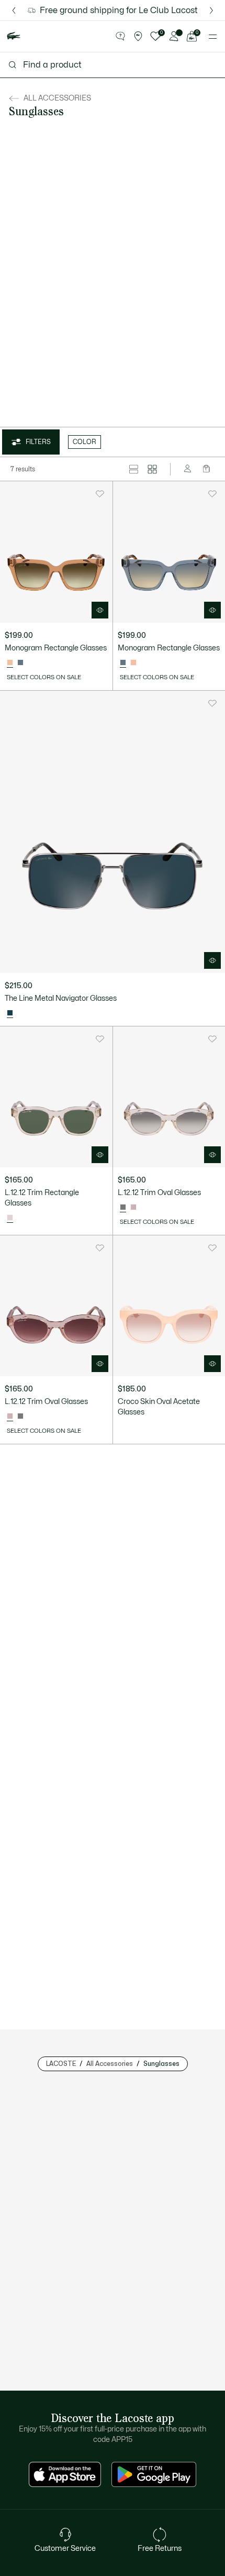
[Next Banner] (211, 10)
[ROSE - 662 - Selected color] (10, 1416)
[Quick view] (100, 610)
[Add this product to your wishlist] (100, 493)
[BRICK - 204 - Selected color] (10, 663)
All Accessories (109, 2064)
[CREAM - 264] (20, 1416)
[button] (120, 36)
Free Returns (160, 2548)
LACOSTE (61, 2064)
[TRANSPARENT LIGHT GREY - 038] (20, 663)
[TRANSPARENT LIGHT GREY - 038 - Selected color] (123, 663)
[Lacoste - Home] (13, 36)
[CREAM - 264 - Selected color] (10, 1218)
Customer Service (65, 2548)
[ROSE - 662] (133, 1207)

○ ○ ○ ○ ○ ○ ○

» Activity:
Copy out nothing but text: transcribe the listing exactly and skip each picture.

» Task solution:
[Next Banner] (211, 10)
[ROSE - 662 - Selected color] (10, 1416)
[Quick view] (100, 610)
[Add this product to your wishlist] (100, 493)
[BRICK - 204 - Selected color] (10, 663)
All Accessories (109, 2064)
[CREAM - 264] (20, 1416)
[button] (120, 36)
Free Returns (160, 2548)
LACOSTE (61, 2064)
[TRANSPARENT LIGHT GREY - 038] (20, 663)
[TRANSPARENT LIGHT GREY - 038 - Selected color] (123, 663)
[Lacoste - Home] (13, 36)
[CREAM - 264 - Selected color] (10, 1218)
Customer Service (65, 2548)
[ROSE - 662] (133, 1207)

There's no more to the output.